The sun was gone now. The field and the fenced pasture and the woods beyond were cloaked in a veil of darkness. A smiling moon juxtaposed against the glimmering belt of Orion was enough to illuminate the paths back out, so Cleve stood up and continued home. 

He followed the moon-ribboned path into another wooded meadow and paused. Turning around, back toward where the body was, he saw the buzzards swooping back down to finish their supper. In the wash of moonlight, they looked like sleek ebony cannibalistic children, cleaners of the dead and night, guardians of an underworld that, until this moment, Cleve had no experience in. The buzzards hissed and grunted, flapped their wings and ate with hungry joy, pleased to be filling their cadaverous bellies, and at that moment, watching them, Cleve didn’t want to disturb their dinner by telling his granddaddy what he’d found.

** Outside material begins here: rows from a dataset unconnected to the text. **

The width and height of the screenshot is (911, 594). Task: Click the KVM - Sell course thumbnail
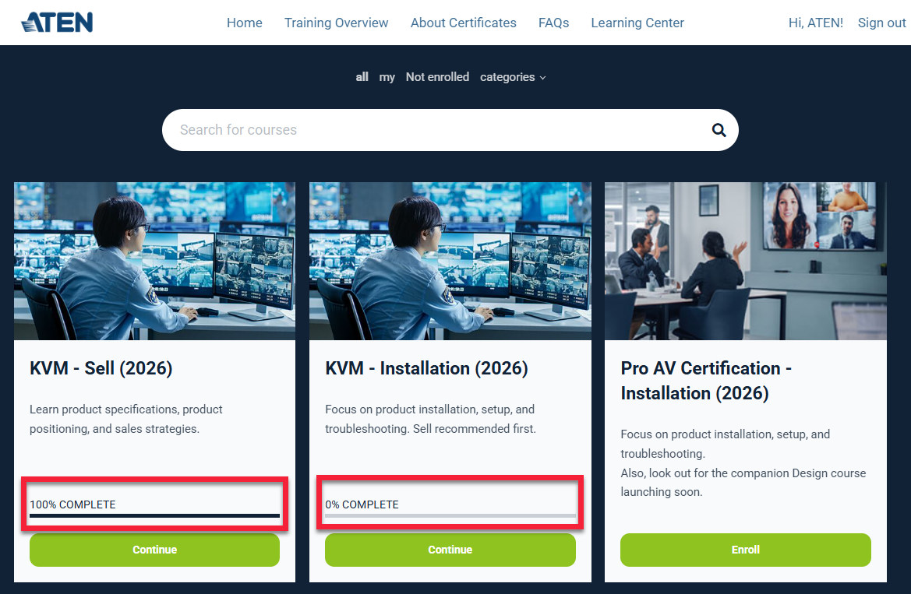(154, 261)
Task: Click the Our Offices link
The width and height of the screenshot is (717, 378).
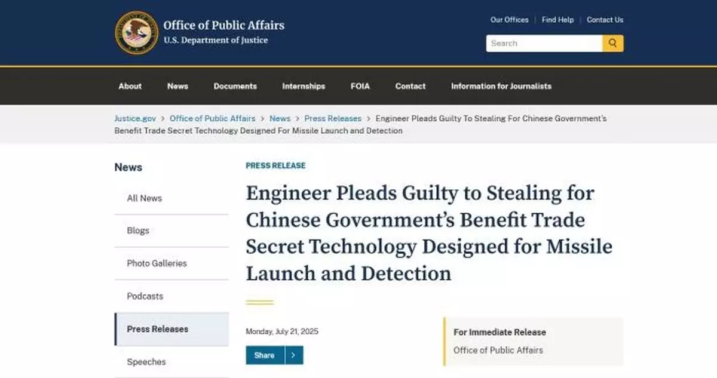Action: pos(509,20)
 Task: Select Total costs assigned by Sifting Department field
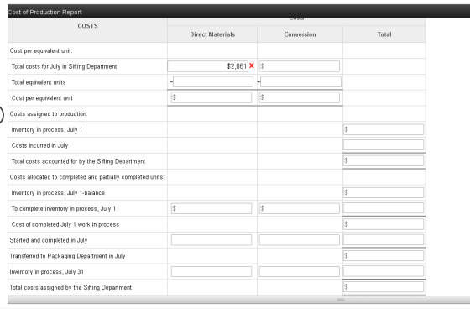(384, 287)
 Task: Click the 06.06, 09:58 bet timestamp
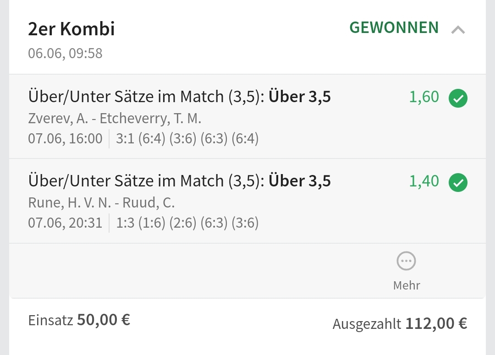click(x=65, y=53)
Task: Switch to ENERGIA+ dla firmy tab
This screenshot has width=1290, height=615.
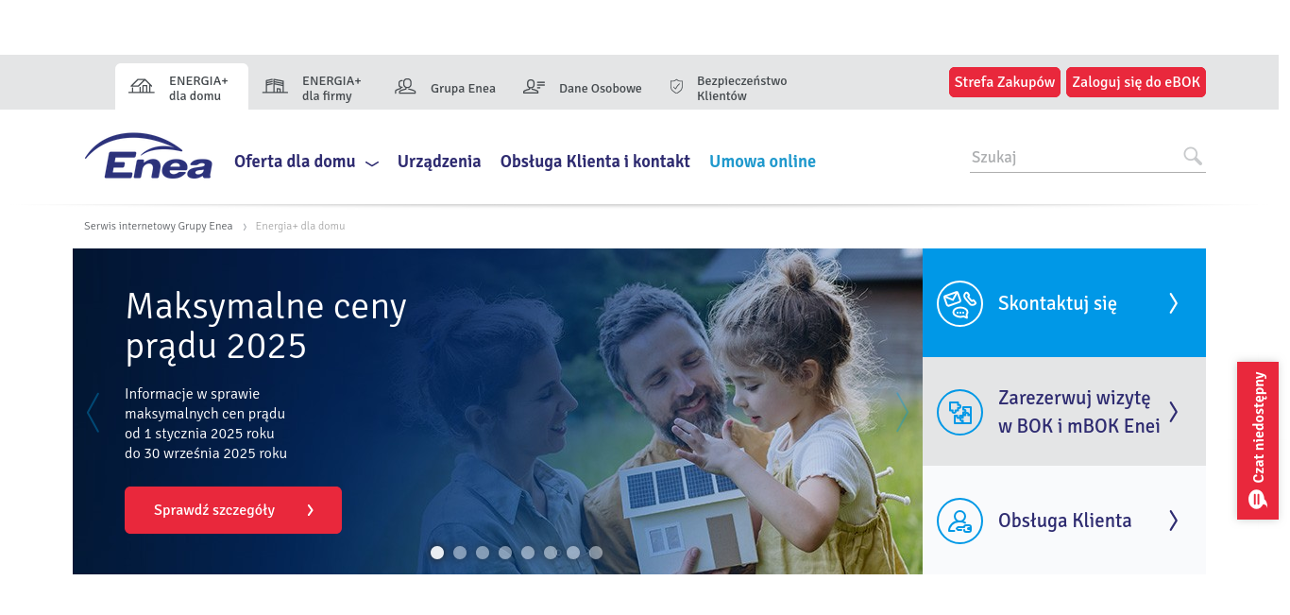Action: click(313, 88)

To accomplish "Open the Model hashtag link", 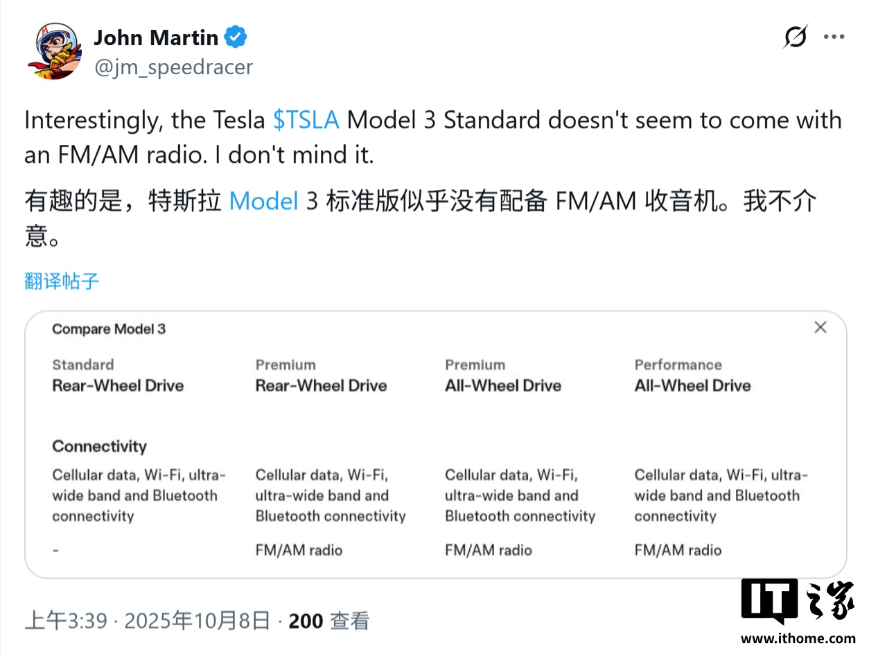I will click(x=263, y=201).

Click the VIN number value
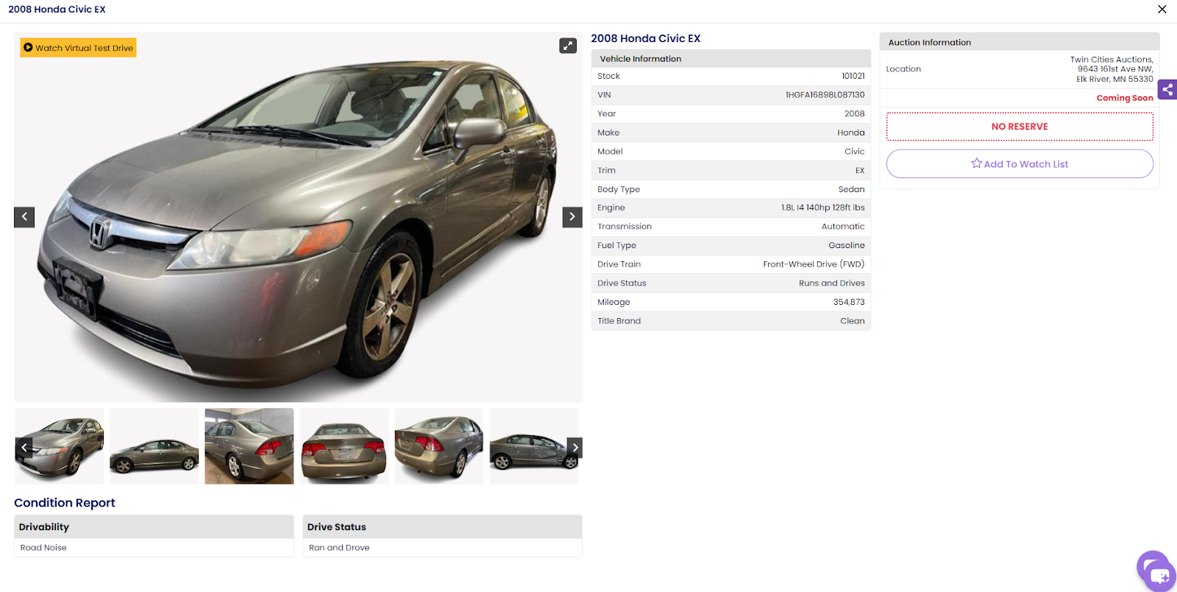(x=825, y=95)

Cops would be called, and an investigation would ensue, and Cleve, a young boy who enjoyed walking into the woods and fishing in the river and watching the birds in the sky, wouldn’t be able to until the investigation was over—if ever again at all, knowing how protective his grandparents were.  

No, Cleve decided. I’ll keep this secret to myself. The man is already dead anyways, and this is just the circle of life, yeah? People die and return to the ground, to be eaten. He turned back around and peered into the shadowy trunks of trees and silky spider webs silvered in the dainty moonlight and followed the path back home.